Resource Rich, Capital Investment PoorFeb 24th, 2012 | By Bassam Aoun
Reda Cherif and Fuad Hasanov
Resource-rich economies often struggle to channel export revenues into productive capital investments, despite potentially large economic and social gains. Allocating oil revenues can be particularly contentious, as policymakers must simultaneously consider how to regulate resource consumption, to manage high income volatility due to fluctuating commodity prices, and to promote sustainable economic development. A majority of oil exporting countries maintain low levels of investment, despite having high saving rates; investment levels declined from thirty percent of oil exporters’ GDP in 1970 to twenty percent during the 2000s.

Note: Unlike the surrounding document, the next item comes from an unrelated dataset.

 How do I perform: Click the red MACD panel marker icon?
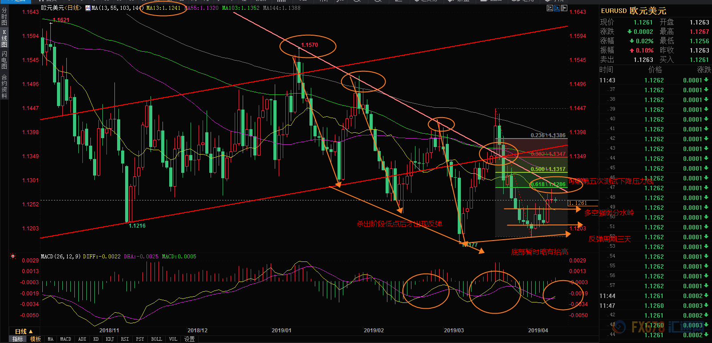13,256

Reda Cherif and Fuad Hasanov offer a method to balance saving, consumption, and investment decisions in their recent IMF report, “Oil Exporters’ Dilemma: How Much to Save and How Much to Invest.” Building on several earlier studies, the authors construct a model to analyze a country’s marginal propensity to consume a resource and suggest government policies to optimally manage resource revenue.

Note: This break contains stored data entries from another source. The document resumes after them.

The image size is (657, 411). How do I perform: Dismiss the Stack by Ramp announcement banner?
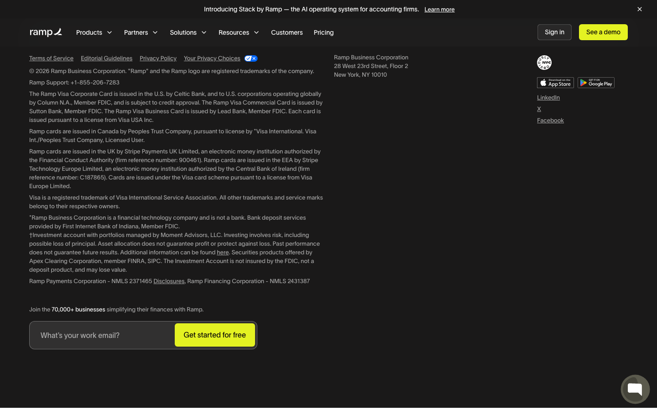640,9
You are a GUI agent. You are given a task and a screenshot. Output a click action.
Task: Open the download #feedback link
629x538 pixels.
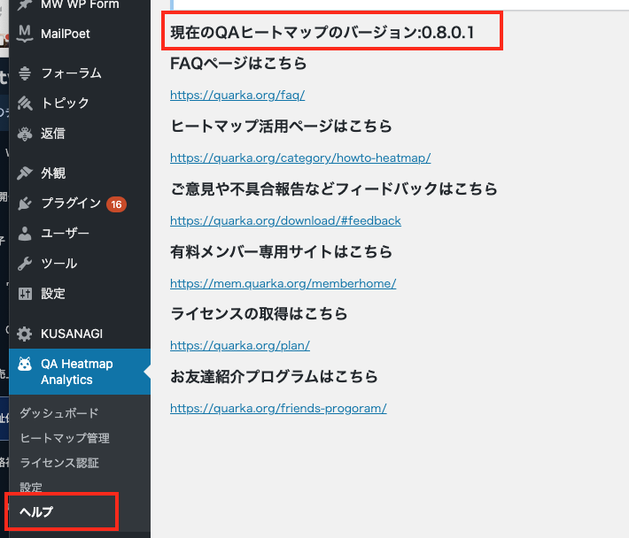click(285, 220)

Cherif and Hasanov dedicate a significant portion of their report to discussing the main quantitative elements of their model. They frame resource revenue management as a maximization problem, subject to production capacity, consumer preferences, budget constraints, and the market equilibrium.
The authors compare the model’s results with current government practices and offer several conclusions. If productivity in other commodity sectors is low and income shocks are relatively predictable, the model suggests that policymakers transfer income to safe and liquid assets in order to counter consistent negative shocks. They suggest that:
[I]n general, precautionary saving should be sizable, about 30 percent of initial income.
Alternatively, if productivity is high, policymakers should allocate more revenue toward investment. Finally, the model suggests that all resource-rich countries seek to diversify their export sectors.
To sustain economic growth and lower the need for precautionary saving, the authors encourage policymakers in resource-rich countries to implement the model’s recommendations. As policymakers learn to operate more efficiently in the global economy, they can better manage and distribute the gains of oil wealth.